Spine2Net: SpineNet with Res2Net and Time-Squeeze-and-Excitation Blocks for Speaker Recognition
(Oral presentation)

Magdalena Rybicka (AGH UST, Poland), Jesús Villalba (Johns Hopkins University, USA), Piotr Żelasko (Johns Hopkins University, USA), Najim Dehak (Johns Hopkins University, USA), Konrad Kowalczyk (AGH UST, Poland)

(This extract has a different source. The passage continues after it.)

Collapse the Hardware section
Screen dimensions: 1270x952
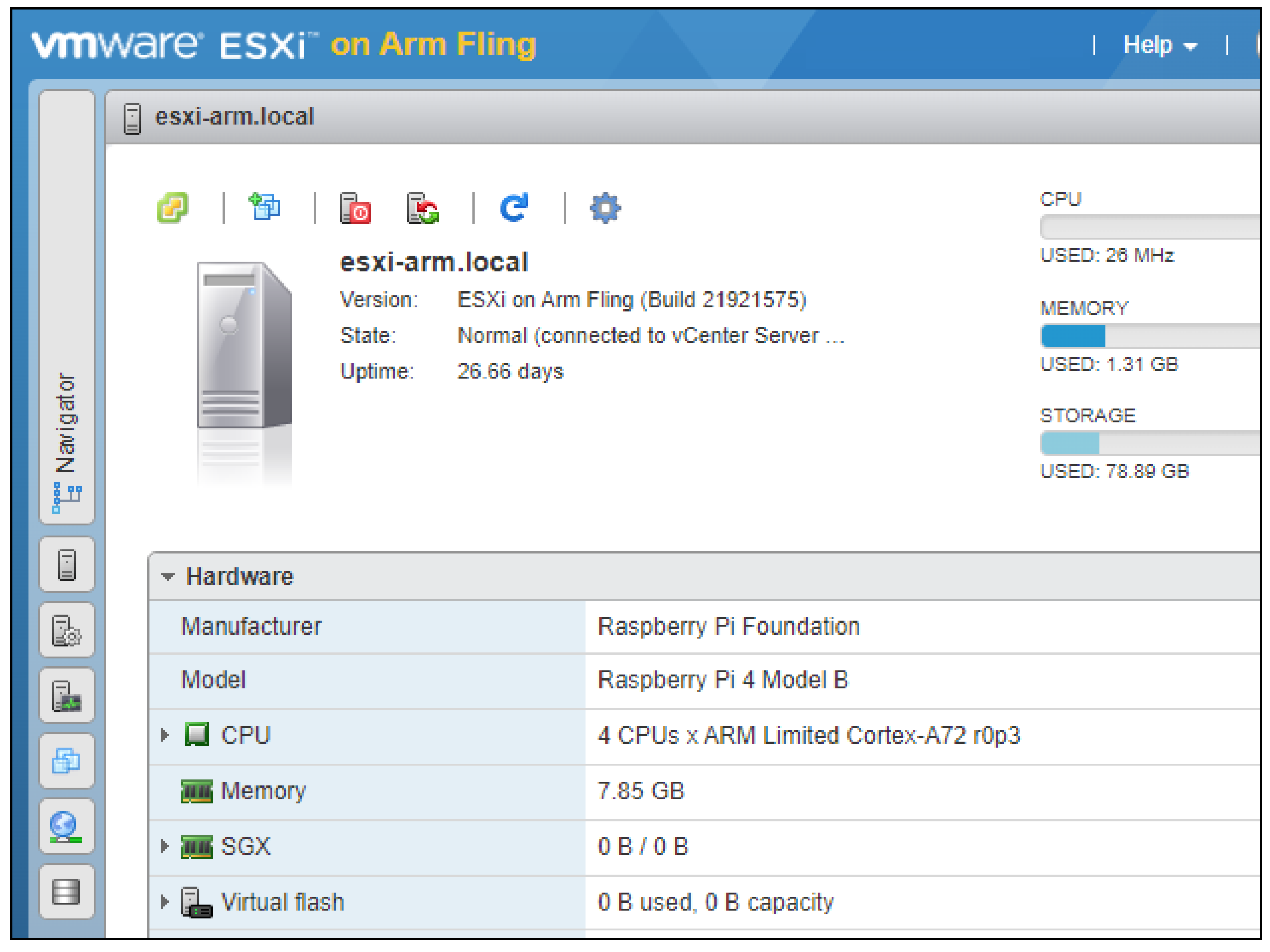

Modeling speaker embeddings using deep neural networks is currently state-of-the-art in speaker recognition. Recently, ResNet-based structures have gained a broader interest, slowly becoming the baseline along with the deep-rooted Time Delay Neural Network based models. However, the scale-decreased design of the ResNet models may not preserve all of the speaker information. In this paper, we investigate the SpineNet structure with scale-permuted design to tackle this problem, in which feature size either increases or decreases depending on the processing stage in the network. Apart from the presented adjustments of the SpineNet model for the speaker recognition task, we also incorporate popular modules dedicated to the residual-like structures, namely the Res2Net and Squeeze-and-Excitation blocks, and modify them to work effectively in the presented neural network architectures. The final proposed model, i.e., the SpineNet architecture with Res2Net and Time-Squeeze-and-Excitation blocks, achieves remarkable Equal Error Rates of 0.99 and 0.92 for the Extended and Original trial lists of the well-known VoxCeleb1 dataset.